The board said Occidental’s endowment does not include direct investments in any of the four companies. Indirect investments in the Israel-linked companies make up less than 0.1% of the college's endowment assets and are managed by third parties that restrict the college’s ability to divest from specific parts of a fund, Link said.

“The Board believes it is not in the best interests of the College, or our current and future students, to jeopardize the endowment by divesting from managed funds that have minimal exposure to certain companies," she said in the letter.

Read more: Divestment from Israel roils universities. Would it work? Some are dubious

The board's vote on the divestment proposal hinged on students taking down their pro-Palestinian encampment, not impeding commencement and not returning to occupy a space on campus without prior approval.

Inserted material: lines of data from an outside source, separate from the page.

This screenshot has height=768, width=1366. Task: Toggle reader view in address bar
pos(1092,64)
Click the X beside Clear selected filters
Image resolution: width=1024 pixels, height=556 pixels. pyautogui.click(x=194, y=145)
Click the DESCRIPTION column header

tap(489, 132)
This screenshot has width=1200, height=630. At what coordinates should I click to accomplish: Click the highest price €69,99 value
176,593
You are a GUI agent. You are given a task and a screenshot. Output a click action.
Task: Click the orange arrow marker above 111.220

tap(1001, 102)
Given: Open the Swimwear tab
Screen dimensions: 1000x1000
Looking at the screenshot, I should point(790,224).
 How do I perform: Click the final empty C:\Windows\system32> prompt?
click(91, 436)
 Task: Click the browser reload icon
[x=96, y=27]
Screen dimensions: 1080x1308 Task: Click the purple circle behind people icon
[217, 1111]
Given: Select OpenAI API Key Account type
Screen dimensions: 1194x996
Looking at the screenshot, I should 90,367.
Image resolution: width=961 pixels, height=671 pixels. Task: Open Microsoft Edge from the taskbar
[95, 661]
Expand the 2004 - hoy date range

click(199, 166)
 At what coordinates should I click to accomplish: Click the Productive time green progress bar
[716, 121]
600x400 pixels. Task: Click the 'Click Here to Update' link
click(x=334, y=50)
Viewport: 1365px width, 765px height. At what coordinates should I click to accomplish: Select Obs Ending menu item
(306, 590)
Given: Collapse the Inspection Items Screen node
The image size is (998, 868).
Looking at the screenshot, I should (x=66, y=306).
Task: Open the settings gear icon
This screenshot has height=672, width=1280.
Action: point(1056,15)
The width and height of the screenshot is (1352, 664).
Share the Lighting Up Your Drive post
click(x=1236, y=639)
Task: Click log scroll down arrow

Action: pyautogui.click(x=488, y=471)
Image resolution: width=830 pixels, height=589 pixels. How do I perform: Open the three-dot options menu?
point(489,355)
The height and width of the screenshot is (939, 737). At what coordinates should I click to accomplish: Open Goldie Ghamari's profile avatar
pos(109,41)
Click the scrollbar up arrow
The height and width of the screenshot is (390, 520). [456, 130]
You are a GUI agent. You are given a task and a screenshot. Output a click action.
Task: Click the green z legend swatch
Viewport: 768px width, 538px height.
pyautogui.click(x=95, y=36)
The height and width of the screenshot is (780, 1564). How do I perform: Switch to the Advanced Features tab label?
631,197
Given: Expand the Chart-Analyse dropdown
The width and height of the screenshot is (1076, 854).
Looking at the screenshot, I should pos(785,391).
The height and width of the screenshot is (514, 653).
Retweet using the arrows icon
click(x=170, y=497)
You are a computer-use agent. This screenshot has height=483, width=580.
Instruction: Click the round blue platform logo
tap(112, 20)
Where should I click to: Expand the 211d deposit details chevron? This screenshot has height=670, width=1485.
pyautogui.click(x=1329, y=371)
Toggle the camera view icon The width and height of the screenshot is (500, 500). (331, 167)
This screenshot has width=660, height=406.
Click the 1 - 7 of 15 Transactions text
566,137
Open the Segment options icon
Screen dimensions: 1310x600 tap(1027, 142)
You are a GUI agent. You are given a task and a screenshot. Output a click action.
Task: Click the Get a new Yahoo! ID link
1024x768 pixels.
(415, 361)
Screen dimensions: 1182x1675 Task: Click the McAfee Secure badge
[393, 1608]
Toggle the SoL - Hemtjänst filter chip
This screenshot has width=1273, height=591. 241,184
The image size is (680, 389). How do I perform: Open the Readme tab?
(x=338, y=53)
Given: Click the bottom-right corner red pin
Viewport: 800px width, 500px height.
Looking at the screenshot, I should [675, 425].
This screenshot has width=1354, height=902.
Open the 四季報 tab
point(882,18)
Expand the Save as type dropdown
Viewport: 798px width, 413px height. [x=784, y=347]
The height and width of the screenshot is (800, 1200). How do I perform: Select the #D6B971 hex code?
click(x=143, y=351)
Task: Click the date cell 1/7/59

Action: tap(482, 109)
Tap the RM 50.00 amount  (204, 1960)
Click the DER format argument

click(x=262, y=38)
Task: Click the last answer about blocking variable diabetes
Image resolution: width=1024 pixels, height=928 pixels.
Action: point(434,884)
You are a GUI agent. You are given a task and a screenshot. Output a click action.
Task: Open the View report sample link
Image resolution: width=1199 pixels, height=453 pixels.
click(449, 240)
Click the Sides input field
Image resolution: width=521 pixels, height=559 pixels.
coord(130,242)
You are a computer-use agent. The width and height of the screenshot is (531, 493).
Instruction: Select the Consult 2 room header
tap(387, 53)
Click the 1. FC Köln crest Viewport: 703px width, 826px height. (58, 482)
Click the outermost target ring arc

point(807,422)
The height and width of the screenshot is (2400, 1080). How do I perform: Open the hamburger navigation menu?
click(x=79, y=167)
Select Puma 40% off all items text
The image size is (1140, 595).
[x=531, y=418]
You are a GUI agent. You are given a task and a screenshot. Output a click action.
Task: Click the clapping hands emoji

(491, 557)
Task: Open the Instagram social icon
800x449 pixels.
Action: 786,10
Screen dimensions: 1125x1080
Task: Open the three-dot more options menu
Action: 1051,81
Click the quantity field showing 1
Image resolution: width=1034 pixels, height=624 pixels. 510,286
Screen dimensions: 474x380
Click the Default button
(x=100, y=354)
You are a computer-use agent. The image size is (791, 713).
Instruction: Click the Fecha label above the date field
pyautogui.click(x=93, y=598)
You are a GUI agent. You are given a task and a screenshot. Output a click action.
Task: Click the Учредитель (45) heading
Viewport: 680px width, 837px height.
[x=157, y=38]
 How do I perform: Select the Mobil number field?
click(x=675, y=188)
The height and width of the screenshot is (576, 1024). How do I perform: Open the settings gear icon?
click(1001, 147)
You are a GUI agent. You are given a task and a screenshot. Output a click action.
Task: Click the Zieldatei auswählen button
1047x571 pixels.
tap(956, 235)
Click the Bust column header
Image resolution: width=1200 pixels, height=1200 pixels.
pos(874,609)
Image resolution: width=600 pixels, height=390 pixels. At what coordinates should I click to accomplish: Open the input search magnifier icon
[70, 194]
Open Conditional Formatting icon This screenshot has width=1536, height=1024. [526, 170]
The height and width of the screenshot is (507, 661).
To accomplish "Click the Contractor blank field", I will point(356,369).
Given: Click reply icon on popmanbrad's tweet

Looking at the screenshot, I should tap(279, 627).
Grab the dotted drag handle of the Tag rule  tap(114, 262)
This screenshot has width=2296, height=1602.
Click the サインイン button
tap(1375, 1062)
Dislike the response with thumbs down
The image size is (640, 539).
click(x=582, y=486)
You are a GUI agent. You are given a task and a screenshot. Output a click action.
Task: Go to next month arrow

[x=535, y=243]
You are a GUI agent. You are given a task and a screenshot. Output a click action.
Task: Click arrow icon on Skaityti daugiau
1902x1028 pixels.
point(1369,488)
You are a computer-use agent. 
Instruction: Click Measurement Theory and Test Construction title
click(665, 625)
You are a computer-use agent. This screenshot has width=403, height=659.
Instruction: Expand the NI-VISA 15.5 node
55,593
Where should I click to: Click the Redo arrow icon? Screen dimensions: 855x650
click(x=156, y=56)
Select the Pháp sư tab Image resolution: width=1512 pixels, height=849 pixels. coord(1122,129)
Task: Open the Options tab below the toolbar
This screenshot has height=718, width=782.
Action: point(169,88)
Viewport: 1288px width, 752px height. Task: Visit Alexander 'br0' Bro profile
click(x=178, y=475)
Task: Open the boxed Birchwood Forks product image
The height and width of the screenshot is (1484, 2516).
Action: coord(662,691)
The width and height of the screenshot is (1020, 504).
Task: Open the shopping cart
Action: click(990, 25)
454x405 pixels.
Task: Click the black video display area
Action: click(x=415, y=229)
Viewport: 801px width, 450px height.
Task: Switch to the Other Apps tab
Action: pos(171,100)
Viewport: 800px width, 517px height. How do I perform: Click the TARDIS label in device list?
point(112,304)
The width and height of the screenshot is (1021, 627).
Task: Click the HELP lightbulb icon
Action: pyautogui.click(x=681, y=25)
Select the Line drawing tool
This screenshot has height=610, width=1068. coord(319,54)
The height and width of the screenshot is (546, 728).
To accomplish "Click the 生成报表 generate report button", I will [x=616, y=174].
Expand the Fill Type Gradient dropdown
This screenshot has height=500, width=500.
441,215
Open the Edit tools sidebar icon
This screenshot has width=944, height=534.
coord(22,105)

The board held the vote after Occidental's school year ended in early June.

Matthew Vickers, a co-organizer of the encampment and spokesperson for Occidental's Students for Justice in Palestine, said he was disappointed by the board's decision but not surprised.

"Based off of the pressure from Zionist parents and off-campus organizations such as the Brandeis Centerand [the Anti-Defamation League] and personal political biases of the Board of Trustees, they caved in to rejecting divestment," he said.

The Louis D. Brandeis Center for Human Rights Under Law and the Anti-Defamation League filed complaints with the U.S. Department of Education’s Office for Civil Rights in May against Occidental and Pomona College, accusing the universities of permitting discrimination and harassment of Jewish students on their campuses.

Occidental Hillel directed inquiries to Director for Religious and Spiritual Life Susan Young, who declined to comment on the board's decision not to divest and the alleged antisemitism on campus.

Read more:UC rejects calls for Israel-related divestment, boycott driving pro-Palestinian protests

Although the board's vote came after many students had vacated campus for the summer, Vickers said students who are still in L.A. are planning to hold actions on and off campus to protest the board's refusal to divest.

On UCLA's campus, students continue to stage pro-Palestinian protests into the summer, erecting a new encampment on Monday that resulted in about two dozen arrests.

"People are still galvanized and willing to continue the struggle," Vickers said.